Waguinho é nascido em Cornélio Procópio e veio com os pais para Londrina aos 2 anos, permanecendo aqui até os 16 foi formado nas equipes de base da AABB. Depois que se mudou para o Candeias, de Curitiba, o jogador ganhou o mundo e já passou por mais de 15 clubes.
As passagens mais vitoriosas foram pela extinta Inpacel, de Arapoti (PR), pela qual foi bicampeão sul-americano em 1992/1993, e pelo Internacional (RS), com o qual foi campeão mundial de clubes atuando ao lado de craques como Serginho (goleiro), Manoel Tobias e Ortiz.

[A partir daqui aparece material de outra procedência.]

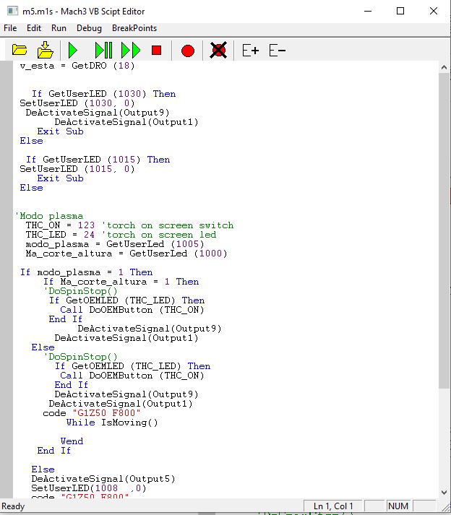Click the E+ toolbar icon
The image size is (451, 515).
(x=250, y=51)
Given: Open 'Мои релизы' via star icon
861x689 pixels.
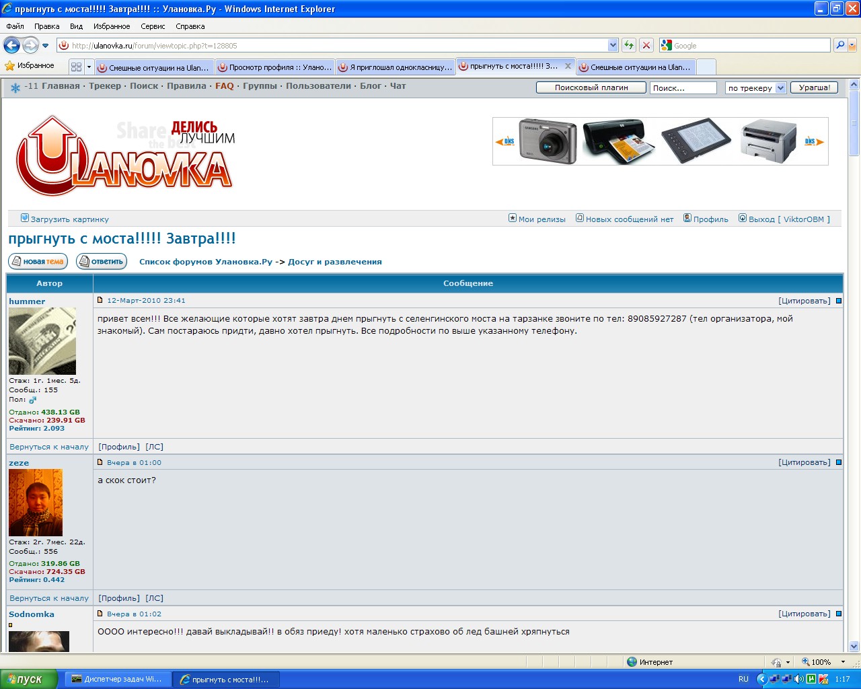Looking at the screenshot, I should point(513,218).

A experiência no Cazaquistão está sendo diferente de todas as anteriores. Ele foi para lá após receber um convite do técnico londrinense Guto Reeberg, quando se encontraram em férias na cidade, em junho do ano passado. Reeberg já estava no Kairat desde 2004, quando foi campeão nacional e também da Copa do Cazaquistão.
Waguinho, que joga de ala/fixo, recém havia chegado do Burella, time da segunda divisão espanhola e estava estudando propostas no Brasil e na Espanha. ''Quando o Guto me convidou, fiquei em dúvida por ser um lugar muito diferente e distante de tudo (o Cazaquistão), mas aceitei depois de falar com outros colegas que já estavam lá no clube, o Ettiene, o Cacau (alas) e o Gustavo'', contou.
Nesta primeira temporada, a maior dificuldade de adaptação foi com a língua o idioma nacional é o russo embora os atletas tenham no clube um intérprete brasileiro. ''O problema é quando a gente está em casa ou nas ruas. Dos jornais a gente não entende nada. Quando ligo a tevê, mesmo nos canais a cabo, só tem programa em russo. A melhor opção que temos é uma TV educativa espanhola, onde ouvimos noticiário, e o Eurosport, que passa um jogo por semana do Campeonato Brasileiro, só no domingo à noite'', diz ele.
Nas horas vagas, para matar a saudade do Brasil Waguinho mora sozinho em um apartamento no centro de Almaty vai a cybercafés para acompanhar pela internet o que acontece por aqui. ''Também trocamos muitos CDs e DVDs entre os jogadores brasileiros. Cada um leva daqui uns 60 DVDs para a gente ter o que assistir na nossa língua durante a temporada'', relata.
O campeonato local ainda não é competitivo. Seu time, o Kairat, foi bicampeão com sete rodadas de antecipação e terminou com 21 pontos à frente do segundo colocado, o Aktobe. E como manter a motivação numa competição assim? ''Trabalhando com profissionalismo, afinal recebemos um bom salário e sempre em dia'', responde Waguinho, que admitiu ter ido para lá ''mais pelo aspecto financeiro''. Os salários dos brasileiros (são aceitos apenas cinco estrangeiros por equipe) giram em torno de US$ 4 mil a US$ 6 mil.